Fran Howarth, Practice Leader Security, Bloor Research, January 2022
Security is something that should never be left to chance. It requires a coordinated approach that provides organisations with the protection that they need without requiring an army of personnel to first set the rules and then to ensure that they are working. Autonomous security addresses this by making informed decisions according to events that are seen from knowledge and experience gained from previous events. It builds on automation, but takes things a big step further, enabling decisions to be made based on real risk. It is an ideal choice for any organisation looking to regain control.
The need for automation
In IT security terms, automation refers to the use of technology to reduce reliance on manual processes and human intervention that are time consuming and prone to error. Not only does it make security teams more productive, but it helps to ensure that an organisation can maintain a better security posture, reducing risks to the business overall.

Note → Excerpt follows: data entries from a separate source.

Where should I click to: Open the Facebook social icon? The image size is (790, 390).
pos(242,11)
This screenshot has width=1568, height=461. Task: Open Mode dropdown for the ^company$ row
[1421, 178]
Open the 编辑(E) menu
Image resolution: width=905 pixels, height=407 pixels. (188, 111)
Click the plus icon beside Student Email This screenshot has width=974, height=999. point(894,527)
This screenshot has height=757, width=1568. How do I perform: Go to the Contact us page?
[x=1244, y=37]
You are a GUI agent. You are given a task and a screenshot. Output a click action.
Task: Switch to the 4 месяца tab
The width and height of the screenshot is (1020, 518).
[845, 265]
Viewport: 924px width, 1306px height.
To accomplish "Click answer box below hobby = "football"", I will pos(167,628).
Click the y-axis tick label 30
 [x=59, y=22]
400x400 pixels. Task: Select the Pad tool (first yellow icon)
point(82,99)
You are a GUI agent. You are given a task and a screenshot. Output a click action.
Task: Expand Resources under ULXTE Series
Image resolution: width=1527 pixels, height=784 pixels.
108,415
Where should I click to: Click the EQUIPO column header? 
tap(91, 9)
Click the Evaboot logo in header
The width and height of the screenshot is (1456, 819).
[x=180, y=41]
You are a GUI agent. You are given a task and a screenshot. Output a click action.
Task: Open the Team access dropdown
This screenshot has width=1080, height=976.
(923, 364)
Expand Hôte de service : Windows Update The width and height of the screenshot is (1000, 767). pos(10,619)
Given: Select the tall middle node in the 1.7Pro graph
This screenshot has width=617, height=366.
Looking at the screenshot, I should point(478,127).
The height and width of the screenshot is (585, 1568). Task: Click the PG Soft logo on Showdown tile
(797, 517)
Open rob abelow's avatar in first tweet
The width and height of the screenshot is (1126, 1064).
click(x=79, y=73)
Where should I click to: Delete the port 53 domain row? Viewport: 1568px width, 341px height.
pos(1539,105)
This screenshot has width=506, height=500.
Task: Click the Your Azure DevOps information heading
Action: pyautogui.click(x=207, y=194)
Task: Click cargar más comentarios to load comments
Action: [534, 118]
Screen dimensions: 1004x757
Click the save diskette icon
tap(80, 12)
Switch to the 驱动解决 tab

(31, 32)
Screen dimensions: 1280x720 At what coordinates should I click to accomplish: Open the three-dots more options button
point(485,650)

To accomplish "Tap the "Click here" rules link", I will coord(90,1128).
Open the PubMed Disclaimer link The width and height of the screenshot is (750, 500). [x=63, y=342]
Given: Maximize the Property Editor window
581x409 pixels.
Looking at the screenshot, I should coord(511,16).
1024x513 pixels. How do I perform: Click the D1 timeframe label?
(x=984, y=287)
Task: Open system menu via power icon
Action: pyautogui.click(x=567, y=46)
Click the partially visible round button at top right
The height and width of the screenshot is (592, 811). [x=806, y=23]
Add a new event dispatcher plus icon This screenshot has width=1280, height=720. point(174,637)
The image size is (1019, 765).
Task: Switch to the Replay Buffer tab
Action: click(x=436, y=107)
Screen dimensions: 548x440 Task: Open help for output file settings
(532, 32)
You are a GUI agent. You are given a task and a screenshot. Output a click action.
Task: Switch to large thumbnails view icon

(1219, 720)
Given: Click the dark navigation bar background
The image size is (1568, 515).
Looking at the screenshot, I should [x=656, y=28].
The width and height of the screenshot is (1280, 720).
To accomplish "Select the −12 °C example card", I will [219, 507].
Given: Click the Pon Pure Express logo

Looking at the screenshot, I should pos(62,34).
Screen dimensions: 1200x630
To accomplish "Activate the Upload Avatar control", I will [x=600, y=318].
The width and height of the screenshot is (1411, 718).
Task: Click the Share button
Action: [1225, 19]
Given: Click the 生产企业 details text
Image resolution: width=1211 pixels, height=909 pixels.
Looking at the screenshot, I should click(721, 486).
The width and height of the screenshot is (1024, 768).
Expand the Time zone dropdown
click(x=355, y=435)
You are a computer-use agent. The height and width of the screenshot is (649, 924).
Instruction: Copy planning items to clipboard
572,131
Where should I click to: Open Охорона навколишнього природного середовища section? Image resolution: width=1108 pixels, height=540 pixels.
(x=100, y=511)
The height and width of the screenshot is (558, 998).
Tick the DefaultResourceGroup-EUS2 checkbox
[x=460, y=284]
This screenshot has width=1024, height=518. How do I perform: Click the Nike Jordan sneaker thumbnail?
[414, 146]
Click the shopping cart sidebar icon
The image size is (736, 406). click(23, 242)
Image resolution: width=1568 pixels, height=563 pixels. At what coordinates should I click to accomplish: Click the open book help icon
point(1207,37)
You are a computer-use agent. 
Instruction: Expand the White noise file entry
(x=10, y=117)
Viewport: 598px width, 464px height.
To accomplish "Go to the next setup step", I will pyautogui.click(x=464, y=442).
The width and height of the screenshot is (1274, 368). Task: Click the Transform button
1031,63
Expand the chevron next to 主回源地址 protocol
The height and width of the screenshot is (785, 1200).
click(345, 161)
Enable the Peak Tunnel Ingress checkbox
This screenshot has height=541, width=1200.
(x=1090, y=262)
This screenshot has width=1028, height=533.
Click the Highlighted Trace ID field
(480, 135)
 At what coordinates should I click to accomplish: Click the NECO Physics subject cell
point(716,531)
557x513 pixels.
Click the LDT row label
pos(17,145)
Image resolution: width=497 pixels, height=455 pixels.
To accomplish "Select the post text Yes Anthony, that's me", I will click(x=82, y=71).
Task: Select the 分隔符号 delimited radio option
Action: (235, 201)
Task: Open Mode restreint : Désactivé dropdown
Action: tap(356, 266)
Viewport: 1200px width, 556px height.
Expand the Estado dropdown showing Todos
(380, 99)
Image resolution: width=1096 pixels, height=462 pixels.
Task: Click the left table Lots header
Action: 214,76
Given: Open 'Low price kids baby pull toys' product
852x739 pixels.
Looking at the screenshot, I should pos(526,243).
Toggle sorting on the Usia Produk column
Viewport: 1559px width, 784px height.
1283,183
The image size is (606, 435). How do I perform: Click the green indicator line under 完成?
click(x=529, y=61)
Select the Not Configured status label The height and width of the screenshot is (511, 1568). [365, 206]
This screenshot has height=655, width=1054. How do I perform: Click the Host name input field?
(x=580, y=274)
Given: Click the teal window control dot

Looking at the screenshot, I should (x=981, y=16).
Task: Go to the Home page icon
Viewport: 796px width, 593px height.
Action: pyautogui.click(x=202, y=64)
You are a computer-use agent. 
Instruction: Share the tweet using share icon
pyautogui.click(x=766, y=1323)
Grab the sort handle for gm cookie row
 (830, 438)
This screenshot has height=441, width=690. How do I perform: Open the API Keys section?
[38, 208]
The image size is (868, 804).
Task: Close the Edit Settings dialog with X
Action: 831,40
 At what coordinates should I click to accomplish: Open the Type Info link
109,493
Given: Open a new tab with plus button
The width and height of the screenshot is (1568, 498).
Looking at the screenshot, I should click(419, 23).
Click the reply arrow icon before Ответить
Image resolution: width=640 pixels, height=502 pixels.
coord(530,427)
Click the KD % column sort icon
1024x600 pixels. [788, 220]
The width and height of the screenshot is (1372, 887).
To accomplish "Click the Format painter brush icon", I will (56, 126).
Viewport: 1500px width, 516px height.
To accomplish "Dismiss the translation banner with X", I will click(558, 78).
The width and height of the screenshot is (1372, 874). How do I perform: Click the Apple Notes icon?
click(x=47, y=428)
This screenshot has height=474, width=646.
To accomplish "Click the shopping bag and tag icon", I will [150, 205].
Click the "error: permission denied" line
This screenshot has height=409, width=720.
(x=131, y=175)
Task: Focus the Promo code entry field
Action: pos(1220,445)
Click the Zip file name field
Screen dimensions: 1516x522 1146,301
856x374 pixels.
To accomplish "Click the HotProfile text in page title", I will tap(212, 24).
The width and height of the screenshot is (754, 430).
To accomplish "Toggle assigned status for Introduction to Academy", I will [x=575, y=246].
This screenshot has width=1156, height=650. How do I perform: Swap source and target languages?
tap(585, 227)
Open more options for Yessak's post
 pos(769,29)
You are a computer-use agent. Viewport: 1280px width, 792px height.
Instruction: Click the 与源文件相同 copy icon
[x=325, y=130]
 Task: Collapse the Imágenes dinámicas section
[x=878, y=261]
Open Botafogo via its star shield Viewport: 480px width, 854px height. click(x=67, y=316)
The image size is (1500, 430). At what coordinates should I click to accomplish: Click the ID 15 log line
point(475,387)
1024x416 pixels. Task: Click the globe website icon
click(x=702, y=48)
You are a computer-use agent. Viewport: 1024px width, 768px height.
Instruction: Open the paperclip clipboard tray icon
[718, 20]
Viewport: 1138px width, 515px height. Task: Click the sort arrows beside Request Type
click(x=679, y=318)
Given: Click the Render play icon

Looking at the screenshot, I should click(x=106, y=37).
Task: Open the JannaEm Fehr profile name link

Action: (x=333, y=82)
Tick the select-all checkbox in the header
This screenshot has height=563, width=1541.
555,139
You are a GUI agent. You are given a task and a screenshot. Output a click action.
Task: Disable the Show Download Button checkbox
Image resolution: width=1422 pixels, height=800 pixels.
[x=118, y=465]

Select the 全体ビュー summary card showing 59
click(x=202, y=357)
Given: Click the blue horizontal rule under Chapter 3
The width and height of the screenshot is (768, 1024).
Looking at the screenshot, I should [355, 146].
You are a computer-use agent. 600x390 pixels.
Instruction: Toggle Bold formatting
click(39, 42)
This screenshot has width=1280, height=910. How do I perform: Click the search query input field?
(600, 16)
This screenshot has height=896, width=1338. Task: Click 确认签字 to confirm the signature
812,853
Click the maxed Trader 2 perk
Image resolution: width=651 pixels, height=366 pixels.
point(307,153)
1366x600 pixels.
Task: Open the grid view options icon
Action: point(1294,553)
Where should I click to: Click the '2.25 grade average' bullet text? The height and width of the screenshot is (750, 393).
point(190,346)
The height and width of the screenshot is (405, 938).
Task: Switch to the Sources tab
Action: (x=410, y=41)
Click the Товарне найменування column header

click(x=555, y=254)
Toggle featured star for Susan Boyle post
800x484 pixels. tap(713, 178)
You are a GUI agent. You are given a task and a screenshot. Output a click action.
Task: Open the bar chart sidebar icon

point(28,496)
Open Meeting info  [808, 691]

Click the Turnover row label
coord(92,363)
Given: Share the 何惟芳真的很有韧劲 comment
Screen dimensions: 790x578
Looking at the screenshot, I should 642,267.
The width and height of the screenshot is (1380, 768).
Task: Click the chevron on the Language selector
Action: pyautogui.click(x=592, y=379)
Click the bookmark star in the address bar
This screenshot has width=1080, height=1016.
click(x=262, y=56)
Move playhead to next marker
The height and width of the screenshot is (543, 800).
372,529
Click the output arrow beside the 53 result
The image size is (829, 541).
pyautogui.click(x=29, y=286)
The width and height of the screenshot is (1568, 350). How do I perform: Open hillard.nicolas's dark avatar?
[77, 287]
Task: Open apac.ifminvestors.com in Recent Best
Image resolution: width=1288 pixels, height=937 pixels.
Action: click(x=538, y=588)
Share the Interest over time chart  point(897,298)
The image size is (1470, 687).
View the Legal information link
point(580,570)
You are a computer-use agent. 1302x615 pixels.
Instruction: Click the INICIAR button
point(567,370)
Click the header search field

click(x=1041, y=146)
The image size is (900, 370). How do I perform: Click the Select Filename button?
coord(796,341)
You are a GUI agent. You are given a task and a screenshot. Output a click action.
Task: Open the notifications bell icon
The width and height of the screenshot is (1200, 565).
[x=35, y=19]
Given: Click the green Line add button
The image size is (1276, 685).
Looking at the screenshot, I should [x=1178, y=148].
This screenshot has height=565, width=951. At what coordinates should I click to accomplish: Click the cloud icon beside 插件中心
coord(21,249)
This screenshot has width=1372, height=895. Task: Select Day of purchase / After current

Automation has benefits for entities of all sizes, but can be particularly beneficial for midmarket organisations that generally do not have a security operations centre that can be manned around the clock. Such firms often have limited personnel, sometimes with just one person given responsibility for security, and even then that may only be part of their remit.
Automated vs autonomous
Yet, despite all the benefits of automation, recent developments have seen wider recognition of the need for autonomous security. In short, automated security is guided by the infrastructure that is in place, whereas autonomous security can understand the environment without the need for such infrastructure.
In practice, what this means is that automated systems are based on a set of parameters that have been well-defined, with decisions made automatically according to rules that have been set. This helps to remove human error from the equation since decisions and actions taken are out of the hands of humans. Autonomous systems use machine learning artificial intelligence to make sense of data that they ingest in order to make decisions and take actions with a high level of efficiency and efficacy that could not be achieved by humans in dynamic, complex and unpredictable environments such as those that characterise most computing estates today. As such, autonomous systems go beyond those that are automated since they are able to identify anomalies for which automated response rules have not been written, and can assess them in order to determine the best actions to take.
Use of autonomous systems
Much is made of the use of autonomous systems for vehicular control in the form of self-driving cars that combine the use of sensors that provide information regarding the environment surrounding the vehicle, combined with control systems that can interpret the information supplied by the sensors to guide the vehicle on an appropriate path without the need for human decision-making. Self-driving technologies, along with robotics and artificial intelligence, are also used for security robots that perform surveillance and security tasks such as detecting and investigating intrusions. And there are numerous other situations in which the use of autonomous systems can and will be advantageous.
In cybersecurity, DARPA, the Defense Advanced Research Project Agency, has been promoting the use of autonomous systems since 2014. Its aim was to show that, through the use of autonomous security, defenders can move faster than their adversaries by finding new vulnerabilities and stamping them out before damage can be done.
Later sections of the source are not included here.